* **TASK STATEMENT**: Each line of the data below that includes the string "will" must be copied.
=== SOURCE DATA ===
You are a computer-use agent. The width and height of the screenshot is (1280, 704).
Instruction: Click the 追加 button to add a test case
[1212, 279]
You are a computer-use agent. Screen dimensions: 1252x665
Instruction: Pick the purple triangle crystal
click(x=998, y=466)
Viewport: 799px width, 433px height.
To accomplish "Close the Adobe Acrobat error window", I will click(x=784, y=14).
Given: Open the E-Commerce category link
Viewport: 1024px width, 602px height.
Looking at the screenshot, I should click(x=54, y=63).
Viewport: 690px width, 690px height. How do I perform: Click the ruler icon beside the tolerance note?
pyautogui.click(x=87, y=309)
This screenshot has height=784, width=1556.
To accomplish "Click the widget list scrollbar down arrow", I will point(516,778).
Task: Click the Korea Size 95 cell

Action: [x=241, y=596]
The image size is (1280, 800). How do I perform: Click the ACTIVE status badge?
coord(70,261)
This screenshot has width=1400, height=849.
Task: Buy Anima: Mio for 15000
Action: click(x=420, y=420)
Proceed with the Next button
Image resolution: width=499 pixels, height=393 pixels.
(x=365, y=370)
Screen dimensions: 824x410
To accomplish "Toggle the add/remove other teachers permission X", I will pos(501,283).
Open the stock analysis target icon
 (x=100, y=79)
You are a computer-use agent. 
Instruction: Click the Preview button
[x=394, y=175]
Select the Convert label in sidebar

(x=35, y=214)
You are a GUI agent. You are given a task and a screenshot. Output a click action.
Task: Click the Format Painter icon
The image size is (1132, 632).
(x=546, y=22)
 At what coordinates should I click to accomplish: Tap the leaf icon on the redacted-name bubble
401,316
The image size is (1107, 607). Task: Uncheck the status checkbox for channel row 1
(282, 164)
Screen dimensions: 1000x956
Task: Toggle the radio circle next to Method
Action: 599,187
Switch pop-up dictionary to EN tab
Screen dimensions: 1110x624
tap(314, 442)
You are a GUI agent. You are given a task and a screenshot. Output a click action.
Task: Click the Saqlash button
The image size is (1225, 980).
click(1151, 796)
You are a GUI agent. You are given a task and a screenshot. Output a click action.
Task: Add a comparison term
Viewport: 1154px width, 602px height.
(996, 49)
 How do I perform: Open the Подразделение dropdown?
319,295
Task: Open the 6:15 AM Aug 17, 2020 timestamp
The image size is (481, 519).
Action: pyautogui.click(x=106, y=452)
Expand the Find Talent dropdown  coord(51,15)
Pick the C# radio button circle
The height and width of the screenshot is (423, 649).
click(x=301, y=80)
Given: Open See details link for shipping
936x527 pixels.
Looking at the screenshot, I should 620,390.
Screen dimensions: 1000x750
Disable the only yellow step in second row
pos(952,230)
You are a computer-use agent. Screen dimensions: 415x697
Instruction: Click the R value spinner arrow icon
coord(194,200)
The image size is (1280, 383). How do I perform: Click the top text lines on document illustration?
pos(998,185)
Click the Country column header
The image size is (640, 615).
===
* **ANSWER AREA**:
To accomplish "Close the Adobe Acrobat error window", I will click(x=784, y=14).
To accomplish "Click the widget list scrollbar down arrow", I will point(516,778).
To accomplish "Toggle the add/remove other teachers permission X", I will pos(501,283).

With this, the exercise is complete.